▸ **The problem**
Below are the records; give the number of their lines that contain the word "accomplish" and nothing more.

[Stored data]
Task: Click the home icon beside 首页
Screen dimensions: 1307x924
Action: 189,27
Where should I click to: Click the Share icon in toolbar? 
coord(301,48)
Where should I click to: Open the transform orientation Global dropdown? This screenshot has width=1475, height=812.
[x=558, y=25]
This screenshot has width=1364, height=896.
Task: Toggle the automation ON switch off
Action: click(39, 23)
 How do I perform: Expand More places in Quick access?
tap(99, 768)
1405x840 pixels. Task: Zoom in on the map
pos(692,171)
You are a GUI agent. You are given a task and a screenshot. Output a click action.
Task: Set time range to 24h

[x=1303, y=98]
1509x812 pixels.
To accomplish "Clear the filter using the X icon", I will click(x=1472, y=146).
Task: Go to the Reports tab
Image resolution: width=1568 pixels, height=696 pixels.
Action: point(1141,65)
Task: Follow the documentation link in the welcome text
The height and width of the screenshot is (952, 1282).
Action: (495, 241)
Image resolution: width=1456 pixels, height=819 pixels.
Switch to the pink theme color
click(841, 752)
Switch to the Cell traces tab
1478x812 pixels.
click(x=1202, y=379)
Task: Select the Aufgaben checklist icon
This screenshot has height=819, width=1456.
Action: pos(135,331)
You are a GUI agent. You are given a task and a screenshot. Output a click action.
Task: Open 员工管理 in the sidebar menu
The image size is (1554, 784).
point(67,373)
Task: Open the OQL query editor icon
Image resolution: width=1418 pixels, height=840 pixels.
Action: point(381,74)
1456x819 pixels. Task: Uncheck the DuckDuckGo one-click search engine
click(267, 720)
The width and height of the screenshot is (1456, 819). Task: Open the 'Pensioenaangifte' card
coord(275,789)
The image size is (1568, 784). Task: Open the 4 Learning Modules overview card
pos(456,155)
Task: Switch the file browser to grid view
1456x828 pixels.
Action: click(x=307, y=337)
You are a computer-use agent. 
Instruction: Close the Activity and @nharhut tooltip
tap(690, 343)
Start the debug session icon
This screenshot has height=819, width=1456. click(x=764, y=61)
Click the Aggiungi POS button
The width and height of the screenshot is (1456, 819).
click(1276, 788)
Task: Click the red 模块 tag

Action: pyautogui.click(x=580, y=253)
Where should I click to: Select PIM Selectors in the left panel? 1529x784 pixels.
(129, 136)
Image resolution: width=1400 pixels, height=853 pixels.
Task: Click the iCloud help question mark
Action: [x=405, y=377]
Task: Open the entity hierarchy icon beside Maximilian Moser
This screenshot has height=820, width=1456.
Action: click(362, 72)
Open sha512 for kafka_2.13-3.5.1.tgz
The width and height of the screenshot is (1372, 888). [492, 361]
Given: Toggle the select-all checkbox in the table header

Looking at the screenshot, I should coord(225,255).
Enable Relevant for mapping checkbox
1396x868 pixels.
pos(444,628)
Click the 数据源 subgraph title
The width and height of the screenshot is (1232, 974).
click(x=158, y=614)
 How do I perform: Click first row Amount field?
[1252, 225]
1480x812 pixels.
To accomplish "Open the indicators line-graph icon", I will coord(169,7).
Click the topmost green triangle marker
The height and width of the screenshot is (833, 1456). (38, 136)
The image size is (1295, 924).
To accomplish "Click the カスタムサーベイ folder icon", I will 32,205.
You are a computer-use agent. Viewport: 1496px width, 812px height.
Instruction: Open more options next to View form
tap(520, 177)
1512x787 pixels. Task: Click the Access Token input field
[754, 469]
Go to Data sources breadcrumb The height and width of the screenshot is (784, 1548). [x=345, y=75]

▸ **Expected answer**
3